#### [Task statement]
Quote, word for word, the line containing "Screen dimensions: 596x372" and all lines that follow it to the end of the records, with no pictures.

(Saved data entries)
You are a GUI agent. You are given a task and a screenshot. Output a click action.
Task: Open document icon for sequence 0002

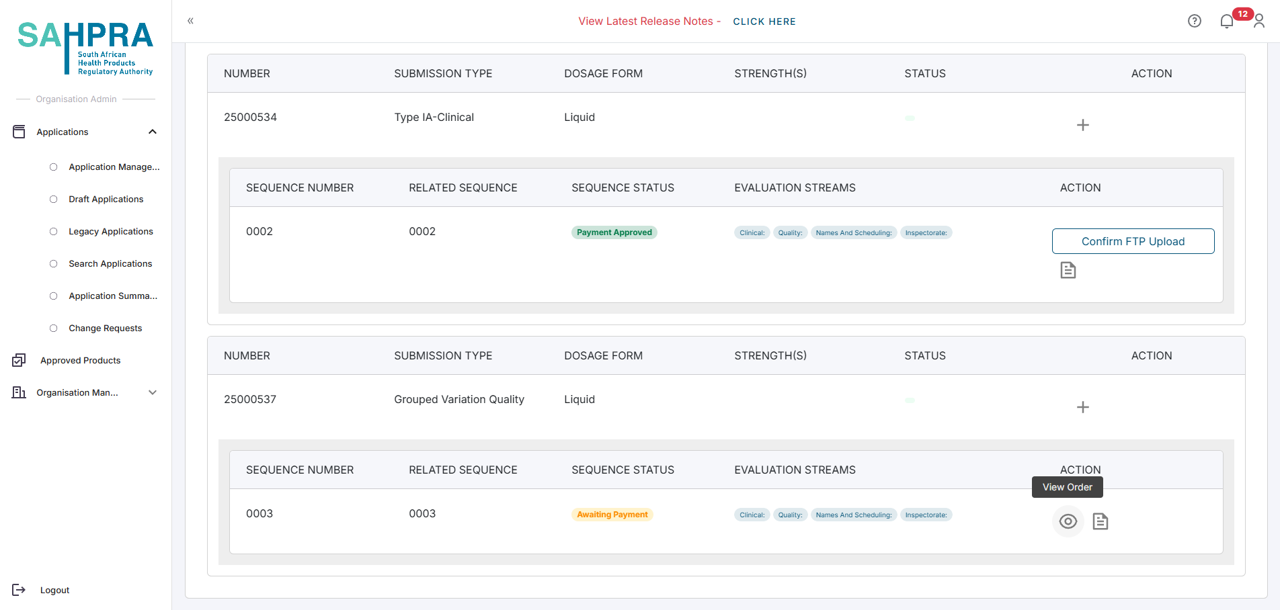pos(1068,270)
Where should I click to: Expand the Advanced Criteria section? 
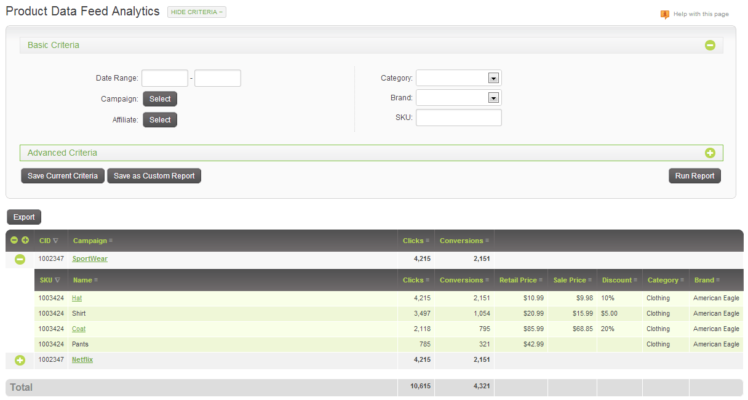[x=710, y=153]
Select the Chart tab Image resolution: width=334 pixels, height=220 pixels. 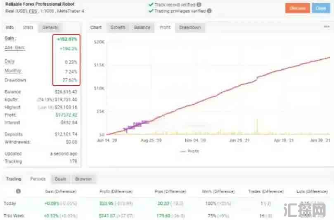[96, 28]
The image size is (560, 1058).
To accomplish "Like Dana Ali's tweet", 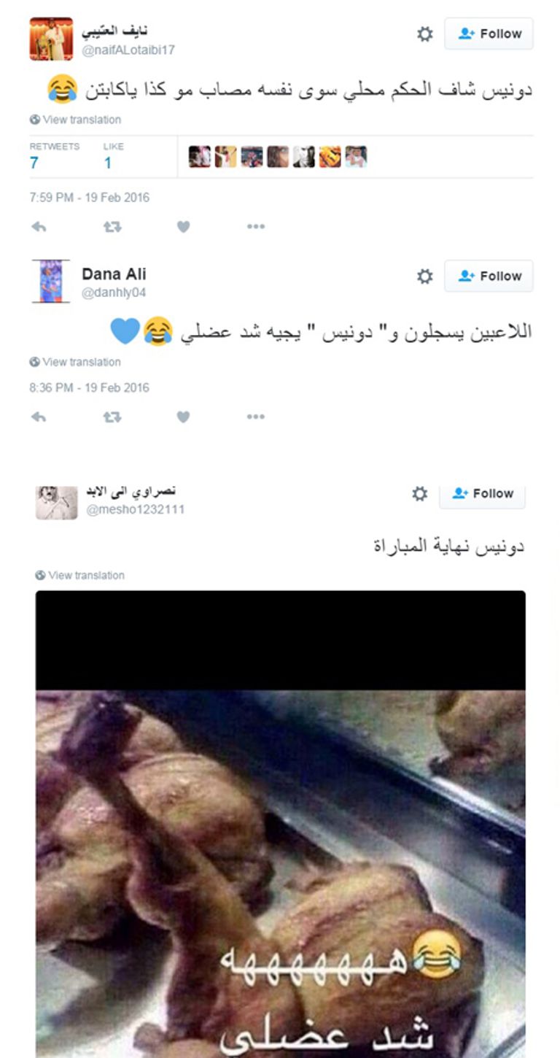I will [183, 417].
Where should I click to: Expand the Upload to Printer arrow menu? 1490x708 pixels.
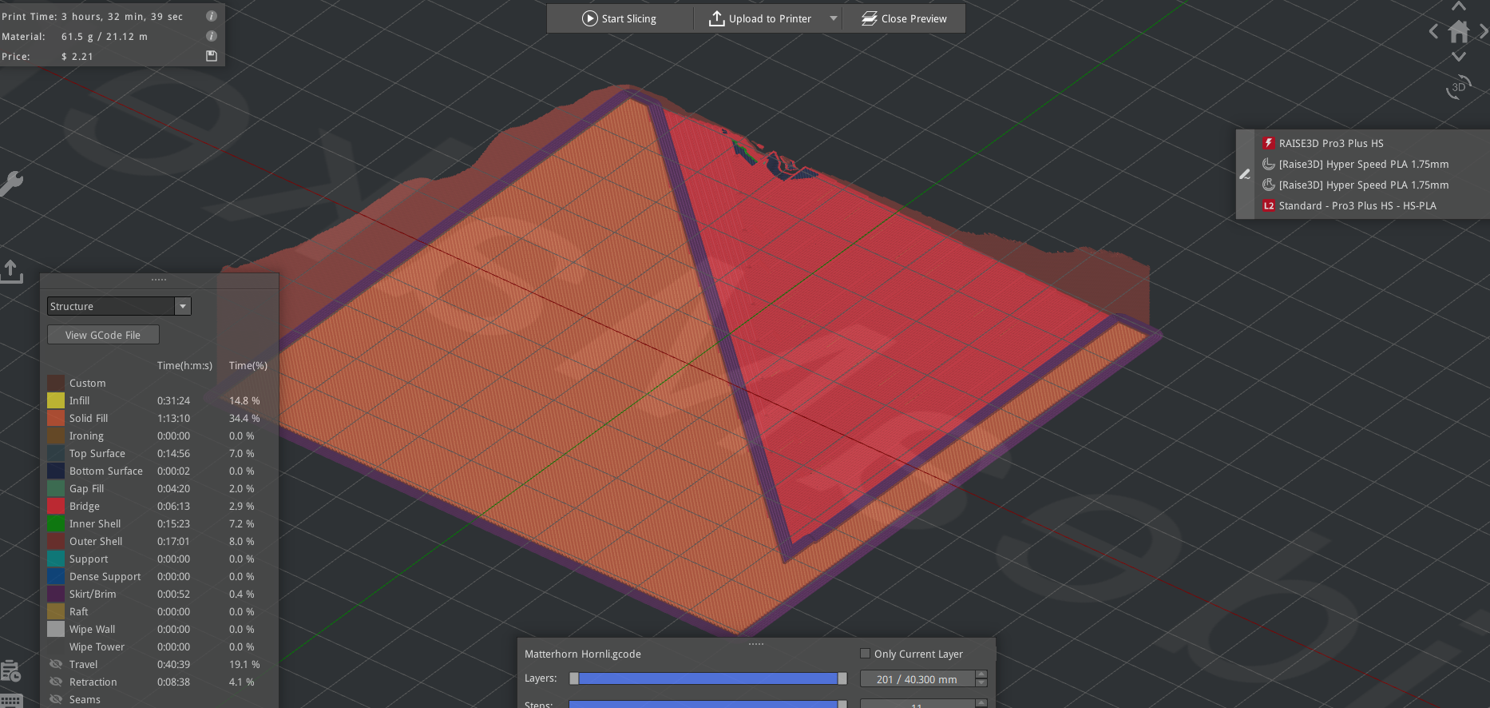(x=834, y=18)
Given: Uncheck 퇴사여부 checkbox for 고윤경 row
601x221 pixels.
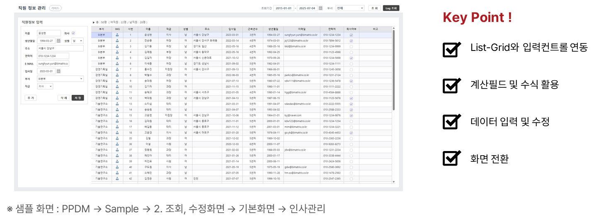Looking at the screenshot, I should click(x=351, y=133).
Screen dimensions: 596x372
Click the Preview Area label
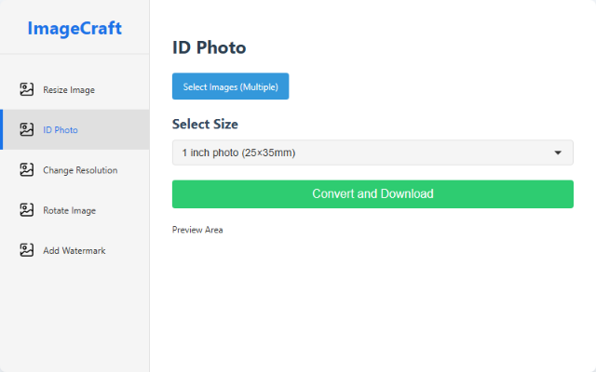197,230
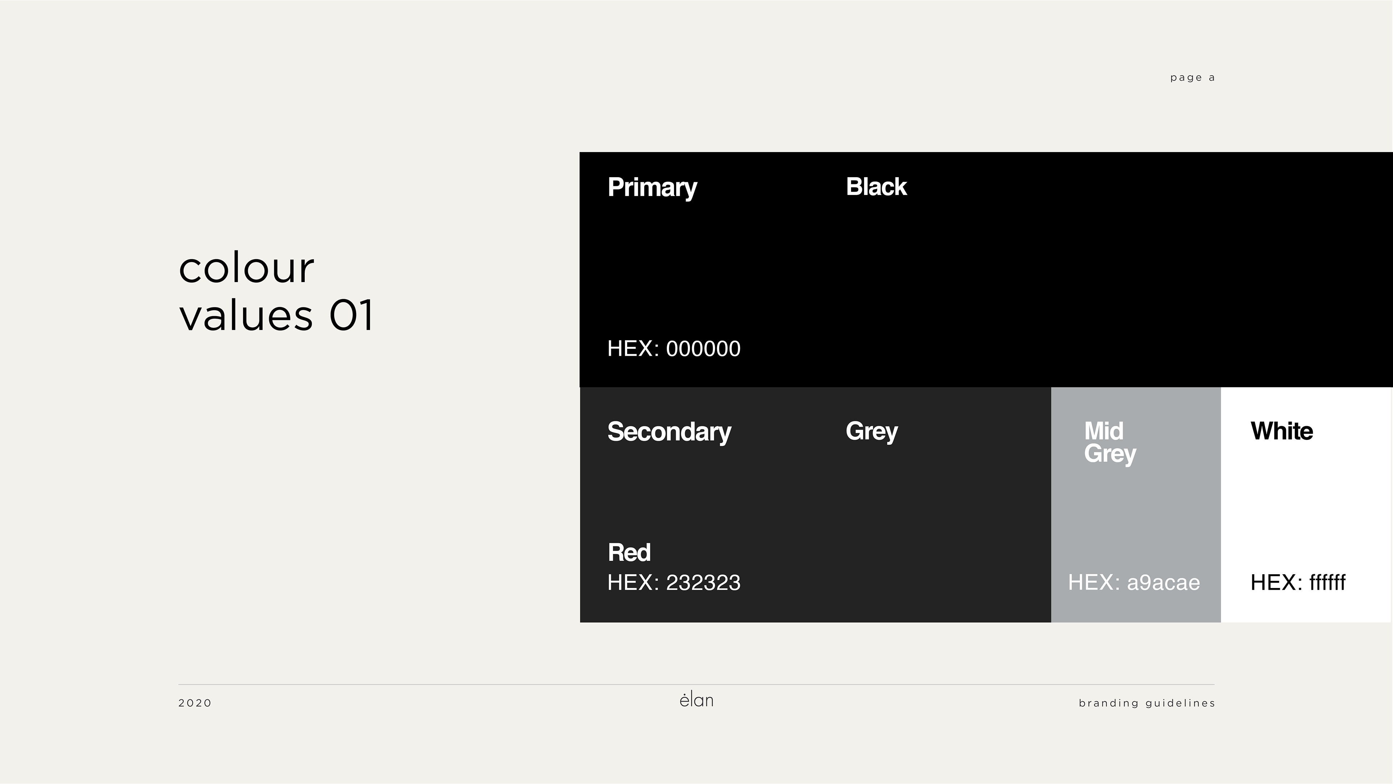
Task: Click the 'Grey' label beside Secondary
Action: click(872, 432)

#### [Result for this task]
Screen dimensions: 596x372
Click the Preview Area label
197,230
Task: Click the 'Grey' label beside Secondary
Action: click(872, 432)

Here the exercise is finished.